No one said anything for a moment. Then Sergeant Lemure started. “It is true, as you stated to Mr. Ratour and to us subsequently, that you did see H. von Grümh on the night he was murdered?”

“You don’t have to answer that,” the lawyer said and glanced at his watch.

Lieutenant Tracy opened a folder in front of him. “Well … Let’s see. We have some information indirectly related to the case that you might find of interest.”

The lawyer said, “Can I see that please.”

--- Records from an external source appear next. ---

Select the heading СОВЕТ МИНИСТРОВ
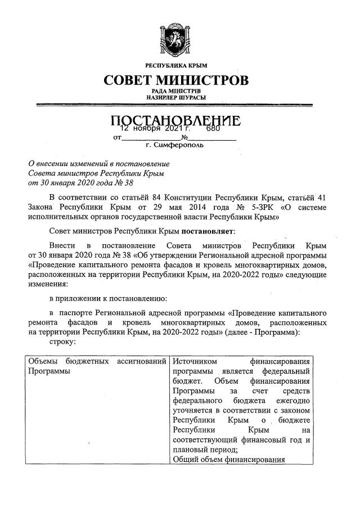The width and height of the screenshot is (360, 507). pyautogui.click(x=177, y=80)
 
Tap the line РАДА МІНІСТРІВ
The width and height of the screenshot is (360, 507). pyautogui.click(x=177, y=91)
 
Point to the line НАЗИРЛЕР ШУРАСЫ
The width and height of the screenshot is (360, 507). pyautogui.click(x=177, y=98)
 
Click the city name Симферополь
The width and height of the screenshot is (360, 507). pyautogui.click(x=178, y=145)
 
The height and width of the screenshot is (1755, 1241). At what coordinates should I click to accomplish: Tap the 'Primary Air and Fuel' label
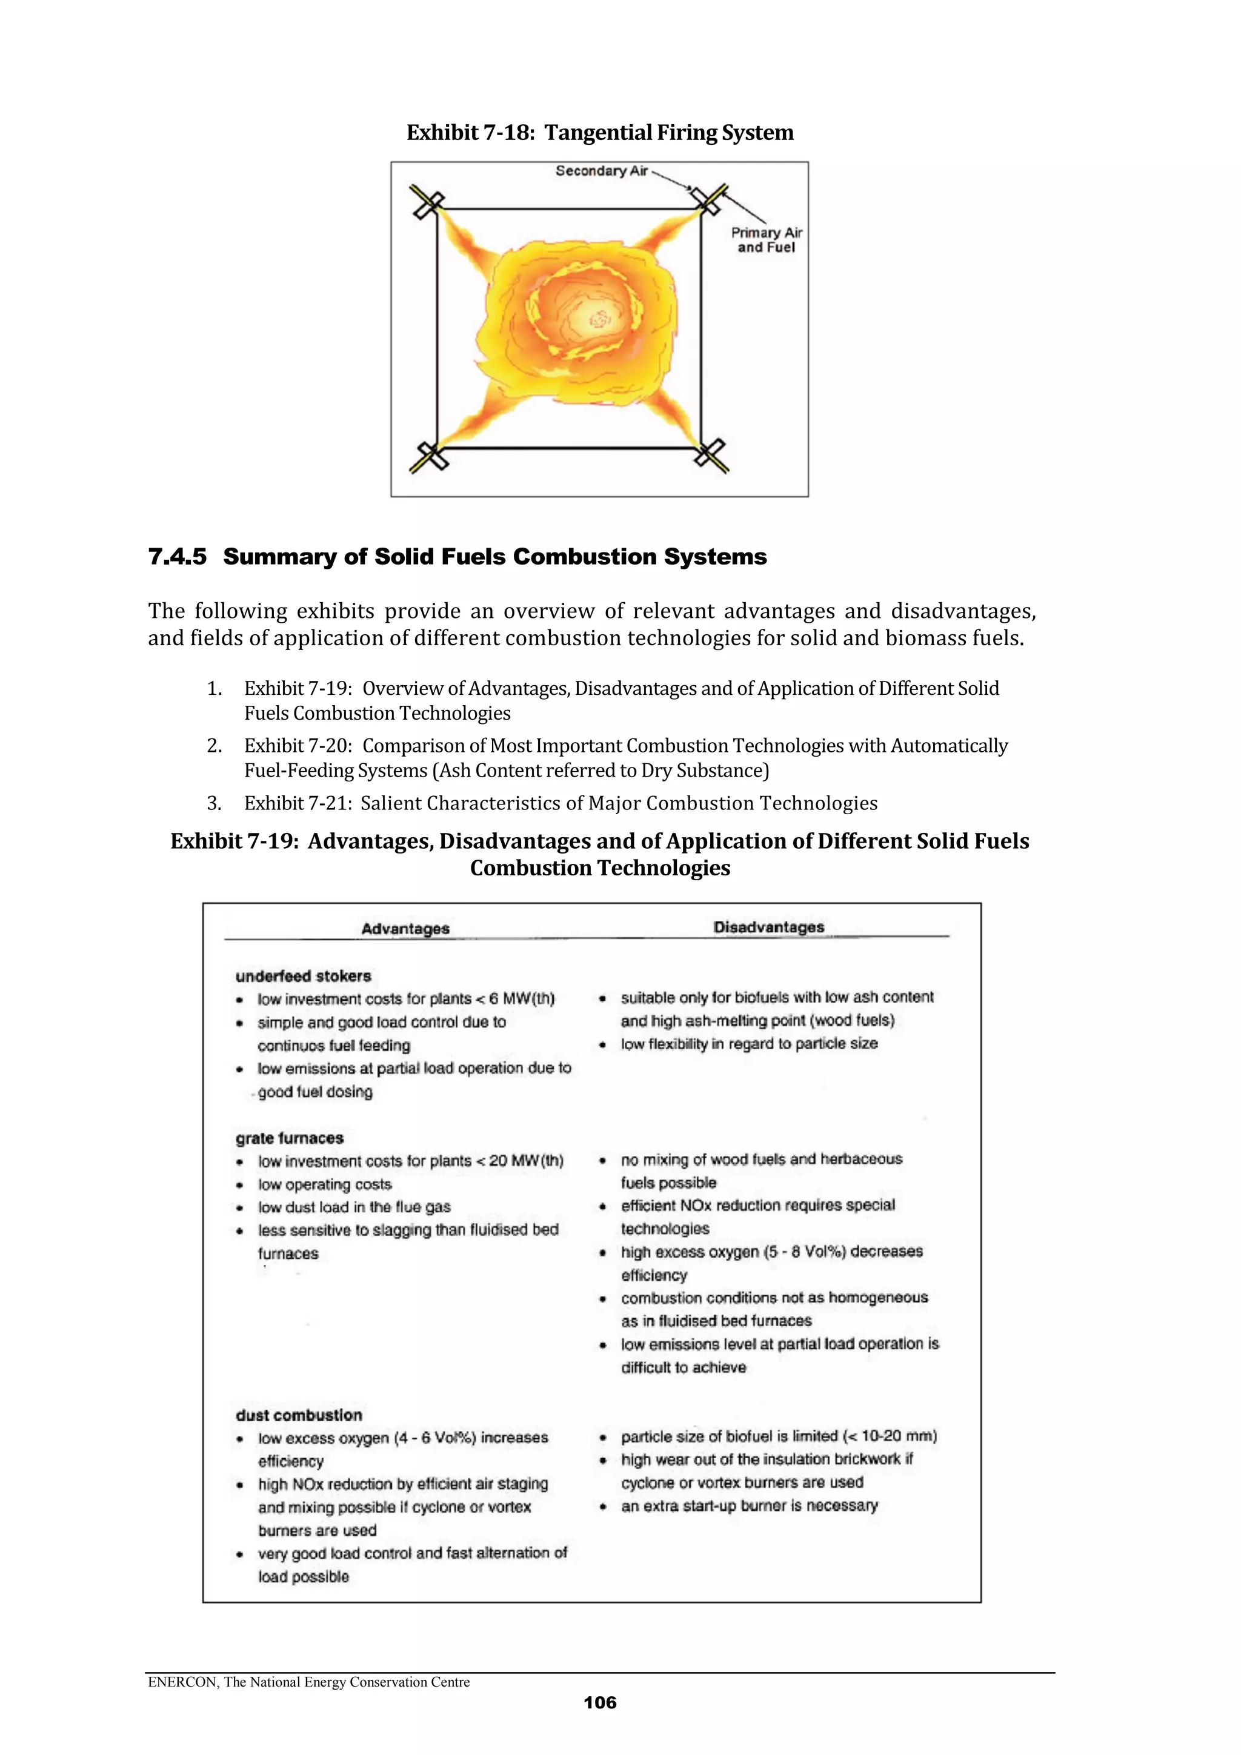click(x=766, y=240)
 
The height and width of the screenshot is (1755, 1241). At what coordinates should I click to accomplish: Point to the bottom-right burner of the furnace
click(x=710, y=456)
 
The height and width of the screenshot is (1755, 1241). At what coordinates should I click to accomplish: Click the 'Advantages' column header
click(x=405, y=928)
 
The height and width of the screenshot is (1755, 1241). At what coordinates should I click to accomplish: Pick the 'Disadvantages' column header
click(x=768, y=927)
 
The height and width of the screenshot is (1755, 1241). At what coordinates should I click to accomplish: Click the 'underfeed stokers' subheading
click(x=304, y=976)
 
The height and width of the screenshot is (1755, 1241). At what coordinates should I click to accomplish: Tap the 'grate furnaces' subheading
click(x=290, y=1138)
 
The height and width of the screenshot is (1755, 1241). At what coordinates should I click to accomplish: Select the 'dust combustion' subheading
click(x=299, y=1415)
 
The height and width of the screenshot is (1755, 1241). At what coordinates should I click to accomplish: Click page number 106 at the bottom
click(x=599, y=1702)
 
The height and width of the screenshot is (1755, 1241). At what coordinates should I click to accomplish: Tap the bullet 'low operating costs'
click(x=325, y=1185)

The lieutenant shook his head. “It’s just part of a preliminary investigation. Privileged, I think is the word.” He paused. “In
going over the murder victim’s computers, we found that Mr. von Grümh hired a forensic IT expert to hack into Professor Saunders’s hard disk files. It appears he found considerable evidence involving organizations specializing in underaged girls both here in the United States and in Thailand. He also found documents relating to trips Professor Saunders made to Bangkok over the last few years.”

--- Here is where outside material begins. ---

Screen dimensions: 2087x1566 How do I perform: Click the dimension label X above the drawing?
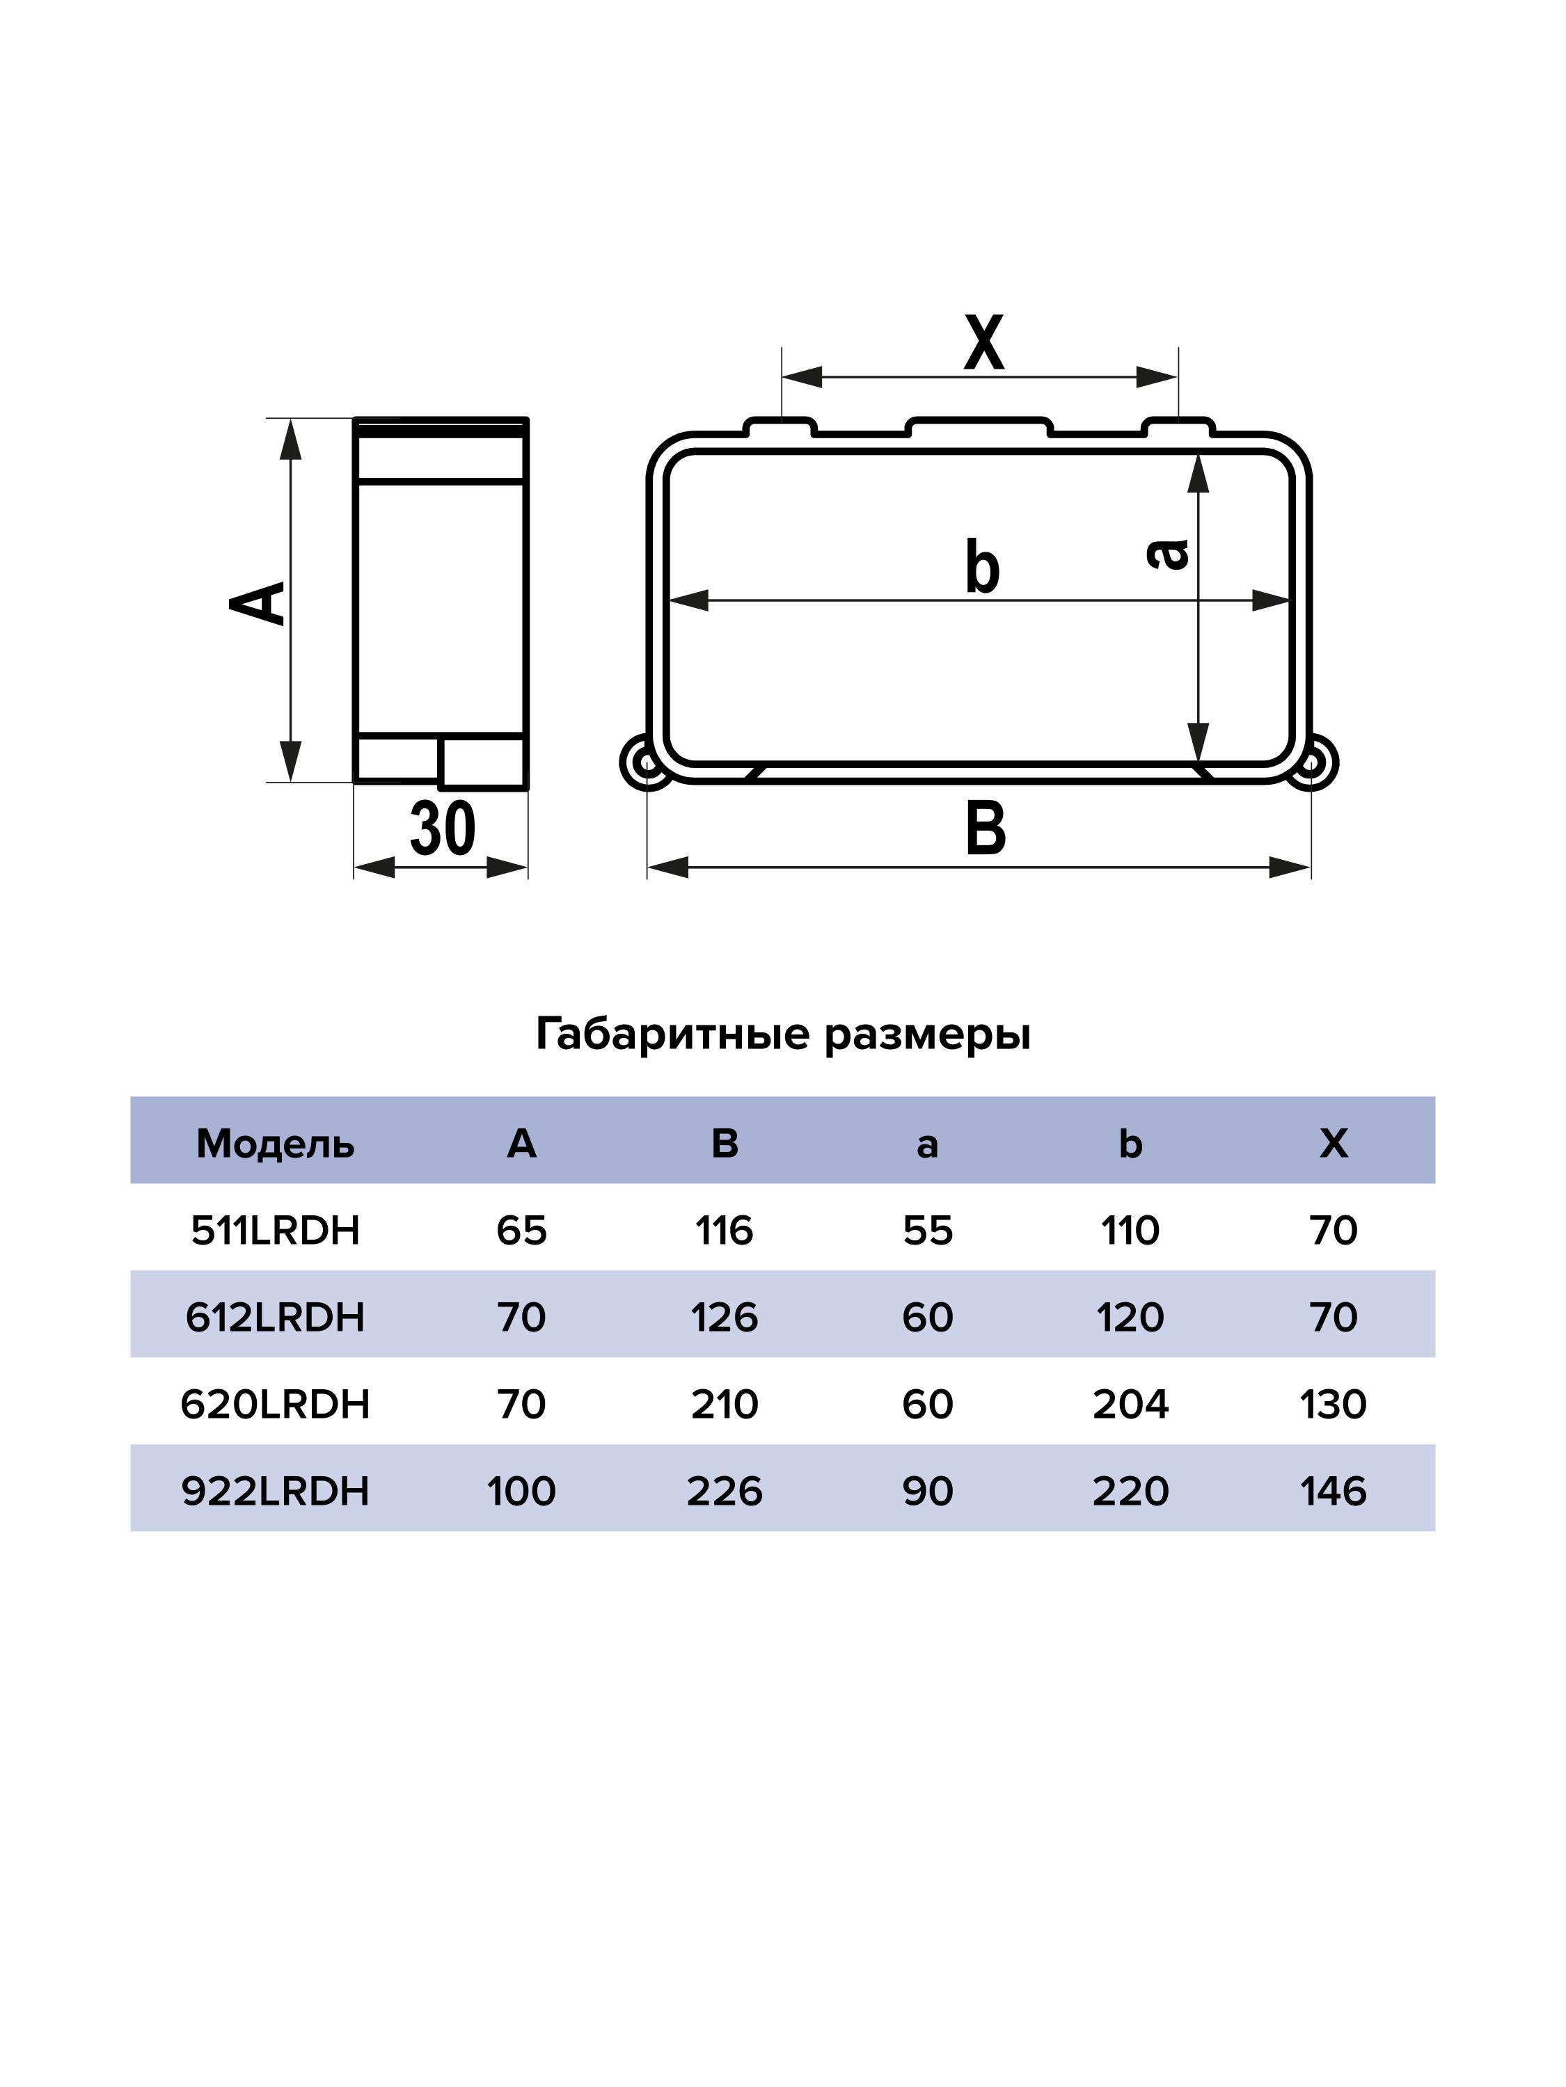coord(983,344)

Mr. Miffkin asked, “Where is all this innuendo leading?”

The officers stared at Saunders in stony silence for a moment. Then, as though rehearsed, Sergeant Lemure said, “Well, first off, this evidence constitutes the basis of a powerful motive.”

“How do you arrive at that?” the lawyer asked, more cautious now.

“We think it’s possible that Mr. von Grümh was gathering evidence that could ruin Professor Saunders’s career.”

Sergeant Lemure leaned forward. “Right now, we’re not sure whether we have enough evidence to pass along to the district attorney’s office for charges related to statutory rape. A problem for you is that once the files leave the SPD, we can no longer guarantee their confidentiality.”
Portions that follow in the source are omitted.